## Extrait du document:
####################

Le décès de Diane Keaton le 11 octobre nous remet en mémoire l’éblouissante apparition, ou révélation, du personnage de Annie Hall qu’elle incarna en 1978 (film récompensé par quatre Oscars). Et nous nous rappelons du même coup quel délicat directeur d’actrices aura été Woody Allen, qui façonna à l’écran les personnages très divers, mais inoubliables, successivement incarnés par Mia Farrow, Dianne Wiest, Gena Rowlands, Emma Stone ou Scarlett Johansson – parmi tant d’autres !…
Dans la filmographie de ses cinquante titres, Annie Hall brille d’un éclat singulier, pourquoi ? Après une première période d’œuvrettes drôles mais conçues davantage comme des successions de gags, ce film consacra définitivement Woody et fit de lui le cinéaste de notre génération. Annie Hall depuis cette date permit à des types comme nous de se réclamer d’une « génération Woody » (pour citer le titre du livre que je lui ai consacré aux éditions du Bord de l’eau).

####################

## Données fournies:
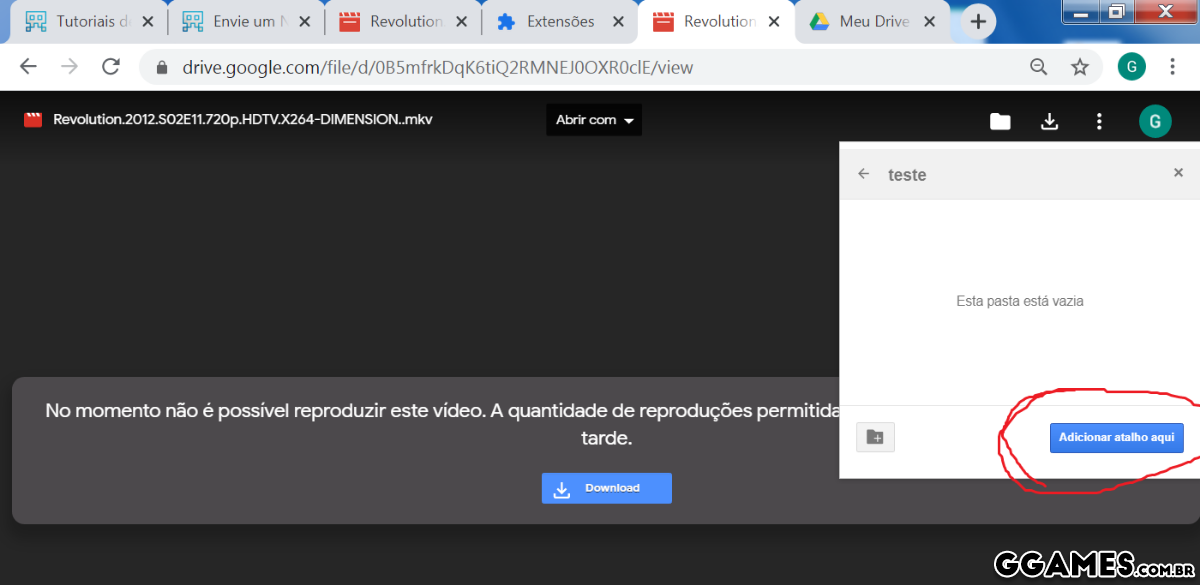Click the Adicionar atalho aqui button
Viewport: 1200px width, 585px height.
pos(1116,437)
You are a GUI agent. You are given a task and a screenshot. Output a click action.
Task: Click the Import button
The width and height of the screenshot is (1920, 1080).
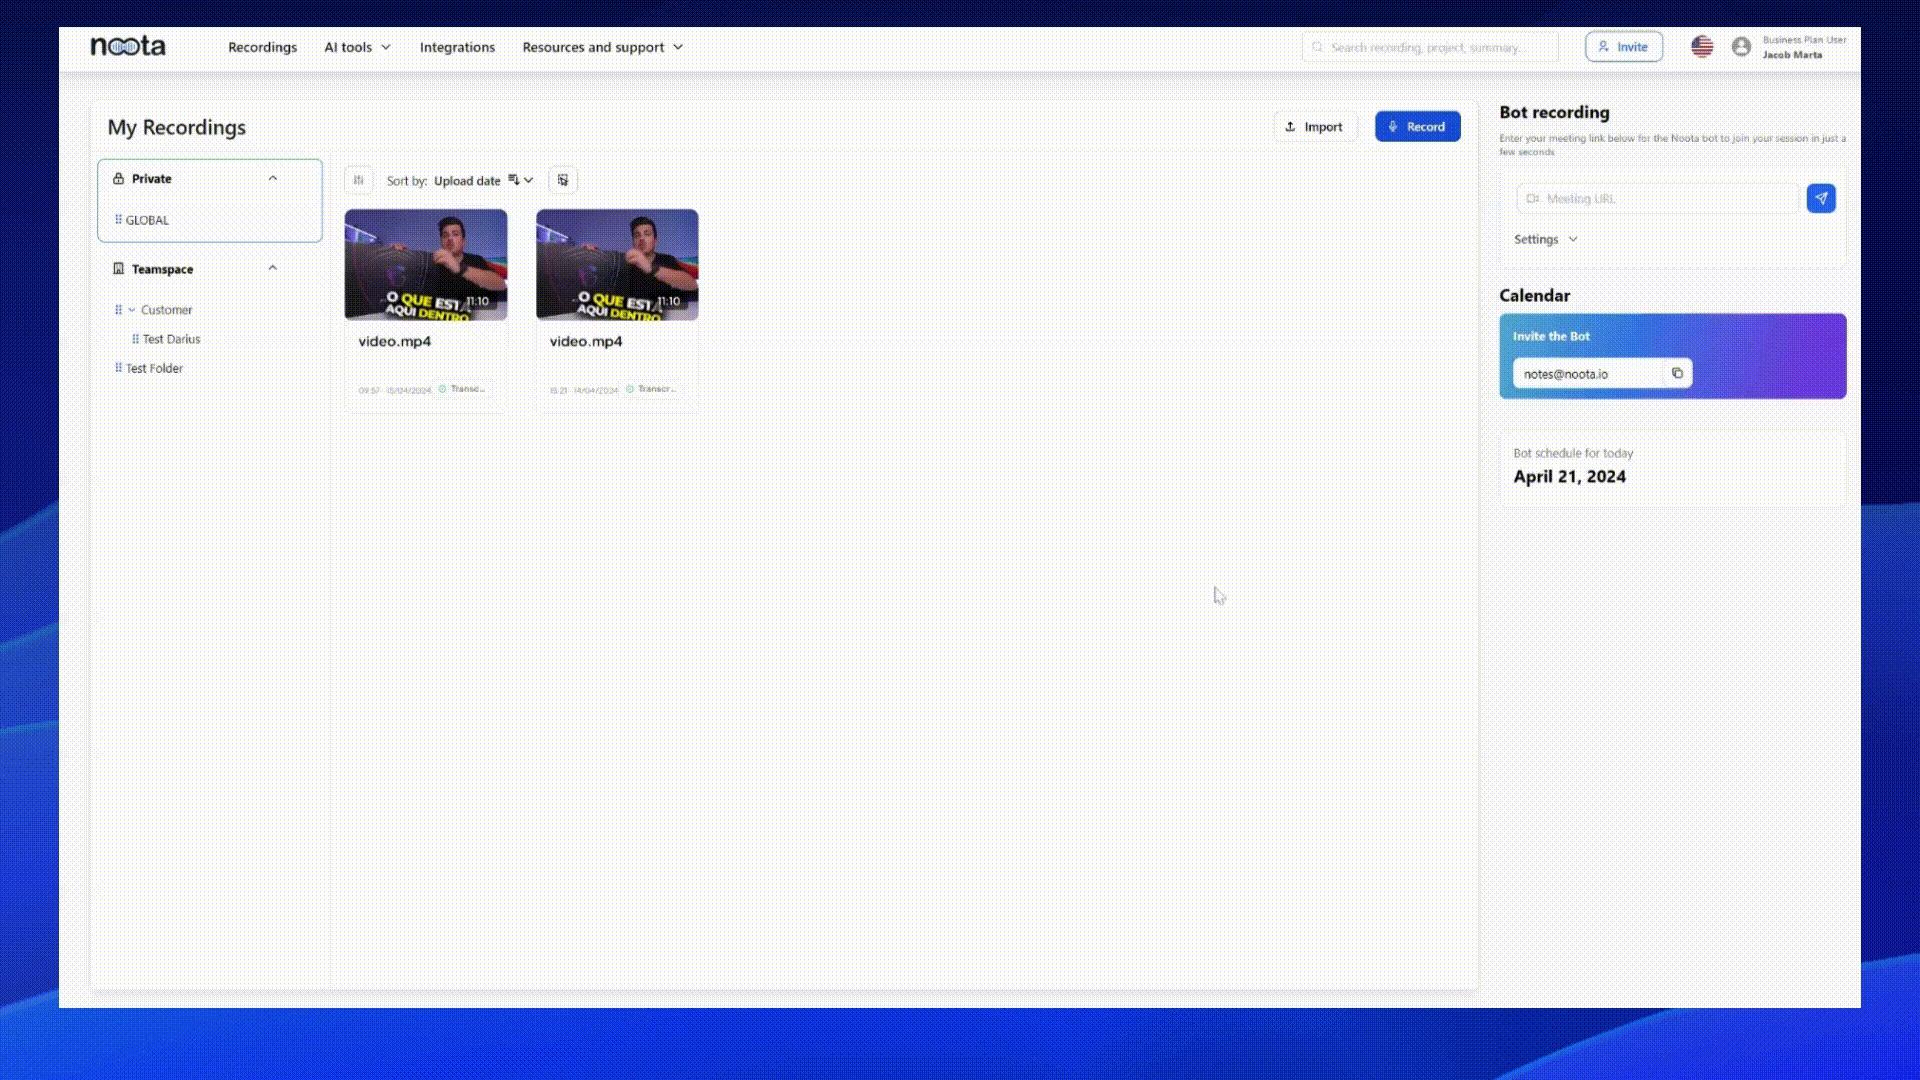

####################

## À réaliser:
(1) D'après l'extrait, combien d'Oscars le film Annie Hall a-t-il remportés ?
(2) Recopiez à l'identique l'ensemble des entrées figurant sous « Données fournies », en omettant les images.

## Réponses ci-dessous:
(1) Le film a remporté quatre Oscars.

(2)
Click the Adicionar atalho aqui button
Viewport: 1200px width, 585px height.
pos(1116,437)
You are a GUI agent. You are given a task and a screenshot. Output a click action.
Task: Click the Import button
The width and height of the screenshot is (1920, 1080).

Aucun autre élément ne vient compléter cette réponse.